Incident Report for Astro

Postmortem

On October 1, 2025, many Astro deployments were suddenly reporting as unhealthy. We received nearly simultaneous customer reports as well as internal monitoring indicators around 12:30 EDT that something had gone wrong and promptly began our incident management process. Given the widespread nature of the issue, across deployments on multiple cloud providers and Apache Airflow versions, we looked for anything that had changed across all of Astro. There was only one change made today, approximately one hour before issues were reported. This change was to updates.astronomer.io/astronomer-runtime, which various Astronomer tools use to determine when new versions of Runtime are available and for how long they are supported.

We made a long-expected change to the format of this table to better align with our policies and practices (which are outlined at https://www.astronomer.io/docs/runtime/runtime-version-lifecycle-policy) by removing the deprecated "LTS" and "endOfSupport" fields. We tested to ensure that no load bearing items in Astro depend upon the presence of this field. However, when actually making the change, we also updated the schema version number for the updates table. We had not realized that there is a portion of Astro code that validates that the schema version is within a certain narrow range. This validation check was no longer passed and the fallback logic was not suitable for many deployments. Specifically, the fallback logic relied on a frozen list of Astro Runtime versions from March of this year, so any versions released after that time were not properly handled. Notably, this means that all Airflow 3 based deployments were not accounted for in the fallback logic, and Airflow 3 requires significant differences in components and settings.

Because this updates document is read from the same location across all Astro deployments, including our test deployments, the change affected all of Astro simultaneously. Thus, our usual methods of testing in a lower environment did not adequately protect against a problem with this file.

We rolled this change back immediately upon becoming aware of the issue. However, this site is behind a CDN, and the changes took up to an hour to fully propagate. After the changes fully propagated, all scheduling and actual operations were functioning correctly. However, there were deployments running Airflow 3 were still reporting unhealthy. Correcting this incorrect status report required a manual change to each affected deployment. We developed a script to make this change across all Airflow 3 deployments in Astro, which then ran over the next several hours.

The actions we are taking in response to this incident are:

Changing Astro to take no action on a Deployment if it is unable to identify the version.
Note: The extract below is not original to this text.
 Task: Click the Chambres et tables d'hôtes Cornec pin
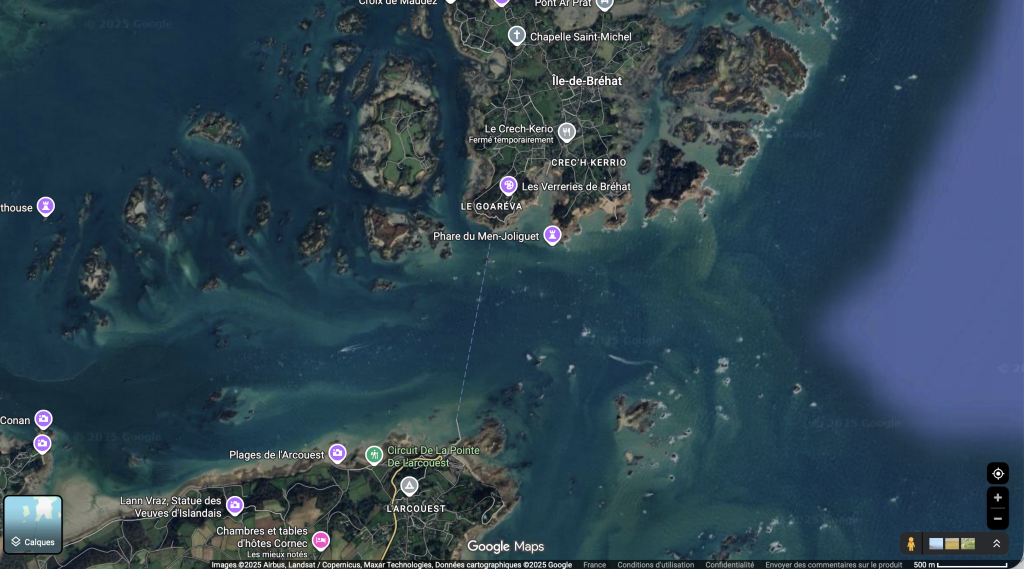[321, 540]
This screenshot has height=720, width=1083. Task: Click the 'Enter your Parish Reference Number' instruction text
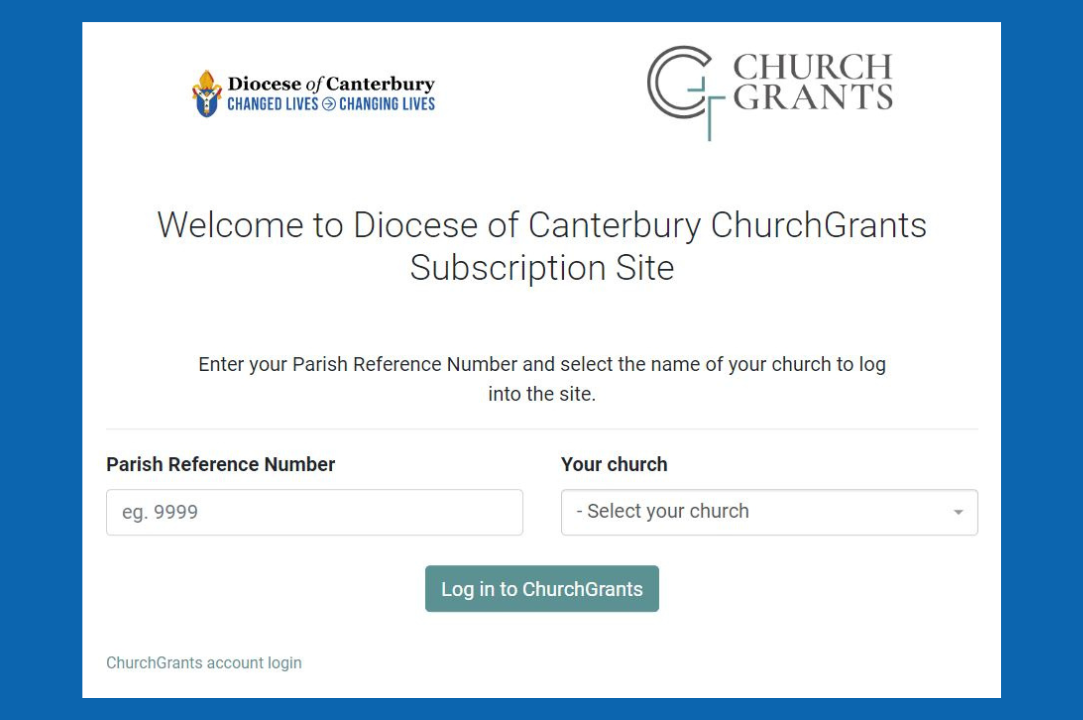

Our previous fallback logic attempts to retreat to a "known safe" version, but the safest thing to do is simply to make no change to an existing deployment.
Change our test environments such that we are able to test the impact of changes to updates.astronomer.io without affecting customer deployments.
Because the length of this issue was extended by the caching of the content of updates.astronomer.io within Astro data planes, we are looking to create a mechanism to clear that cache from data planes on demand.

Posted Oct 01, 2025 - 23:17 UTC

Resolved

This incident has been resolved.

Posted Oct 01, 2025 - 22:17 UTC

Monitoring

The number of affected deployments has dropped significantly. Many deployments continue to inaccurately report as unhealthy, while their schedulers and other underlying components are working. We believe that all schedulers are no longer experiencing this issue, but we are verifying this.

Posted Oct 01, 2025 - 18:30 UTC

Investigating

We are currently investigating this issue.

Posted Oct 01, 2025 - 17:16 UTC

This incident affected: Astro Hosted (Scheduling and Running DAGs and Tasks, Deployment Access) and Astro Hybrid (Scheduling and Running DAGs and Tasks, Deployment Access).